Time for a Mindset Spring Clean
March is a hopeful month. Officially the first month of spring with emerging colour, bulbs bravely shooting through the ground and trees starting to sprout buds. A couple of years ago in the UK we had a mini heatwave in March. With the unpredictability of the climate,...
The MeToo movement has been wonderful for women’s rights and furthering awareness of sexual harassment and abuse. I know very few women who haven’t experienced sexual harassment at some point in their life and there is now an ability for women to have a voice, be believed and taken seriously which of course is well overdue and right.
Simultaneously, some young men seem increasingly confused about who they are and how to be these days. What’s ok and what’s not ok. Young men and boys head online and especially to social media for information and guidance and find many influences and influencers.
As we know, the internet is so vast that all places along the male spectrum have space, from Andrew Tate, Ultimate Alpha to Robert Crampton’s Beta Male column in the Times. There is room for all. Caitlin Moran feels so strongly about men’s issues that her latest book focuses solely on them.
Whilst attempting not to turn this into an historical study of masculinity, I will sum up by briefly saying that influencers today, it seems, have moved from alpha to metro to beta and back again to alpha.
So, what can we make of it?
It’s confusing. Especially as an adolescent. The choice is overwhelming. It’s no wonder that someone offering guidance and a structured lifestyle becomes popular quickly. Tate and his manosphere offered clear lifestyle rules and financial benefits as well as misogyny and violence. In a cult like method his way became the only way for his tribe. The appeal of a charismatic male leader of men for men was understandably appealing – but at a cost.
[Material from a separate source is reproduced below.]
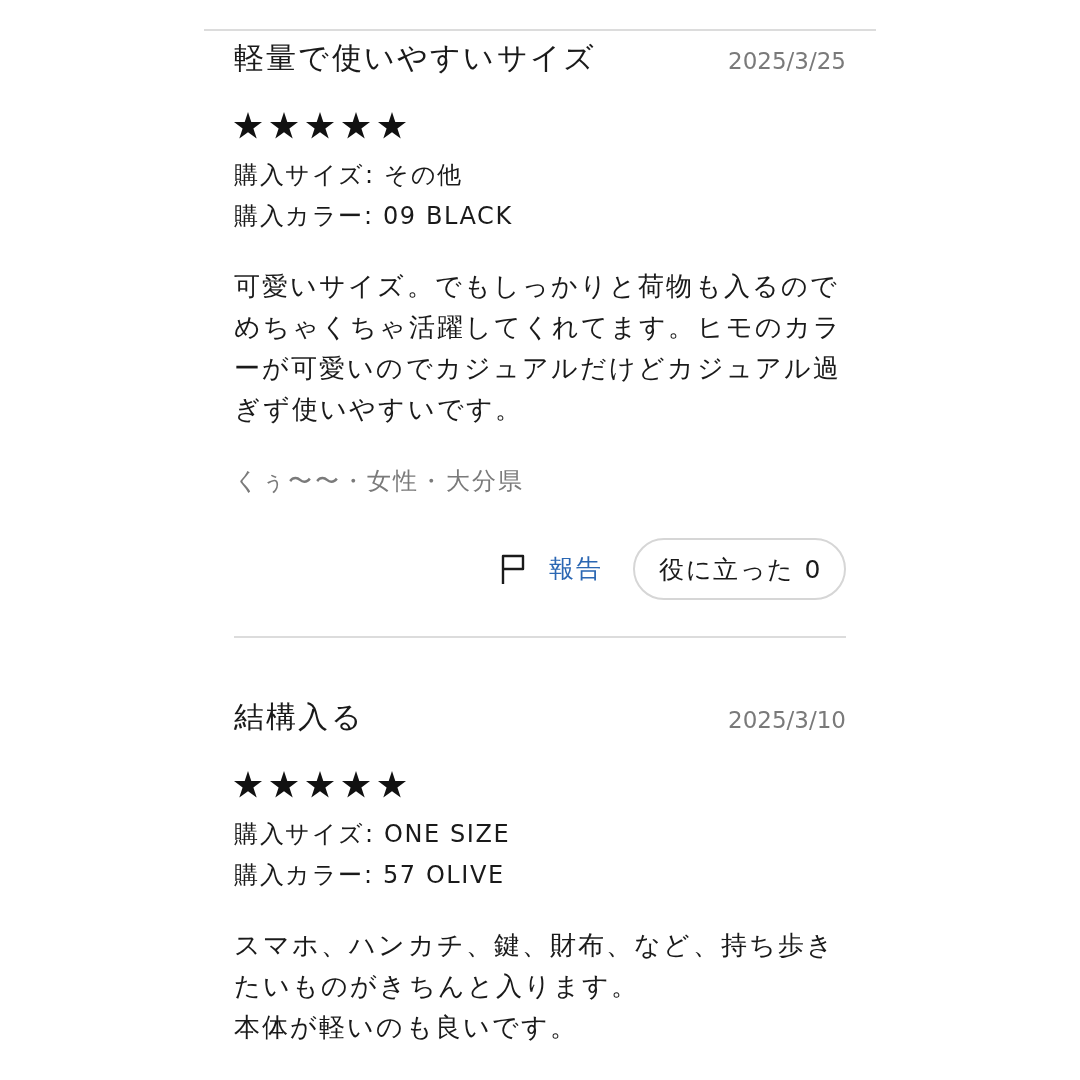 The image size is (1080, 1080). What do you see at coordinates (370, 876) in the screenshot?
I see `purchase-detail: 購入カラー: 57 OLIVE` at bounding box center [370, 876].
As the story developed, the darker side of Tate’s movement became apparent. Accusations emerged of rape, human trafficking and organised crime. Threatening to sue his accusers for exponential amounts of money, Tate and his brother enlisted support from their followers. Time will tell if his contacts and wealth will clear his name.
Whatever the outcome, Tate’s ideology feeds into a void which many young men experience. Many of them feel lost and emasculated today. Someone who offers confidence, glamour and wealth alongside the violence and sexism can easily step into this empty space for them.
Unfortunately, like the news, happy role models don’t make the limelight often enough. What social media needs are more confident men to be positive role models, willing to confront the toxic ones and call them out on what they are doing.
As we know, peers are vital in young people’s lives, and it’s helpful to know who they are spending time with, both on and offline. We need to be able to talk with our boys and young men about their social media activity and influencers and become well-adjusted role models for them ourselves.
So, what is a well-adjusted confident role model?
Someone who believes in themself. Someone who can tune into themselves to find out their own answers. Someone who can say no when something doesn’t feel right. Someone who can think of others as well as themselves, who isn’t afraid to be honest and vulnerable. Someone who can trust another.
Once we are more confident in our own ability and self-belief, we become more attractive and of value to others. The one overspills organically into the other. As the saying goes, we need to be able to love ourselves before we can love others.
So, if you find yourself or anyone you know giving inordinate time and attention to a questionable social media influencer, ask them if they can explain exactly what they gain from them. Then ask them how that need is fulfilled by the influencer. If they are still willing to listen to you (!) could you help them think about how they could fill that need in more healthier ways?
Failing that, maybe recommend they find a therapist who could explore it with them.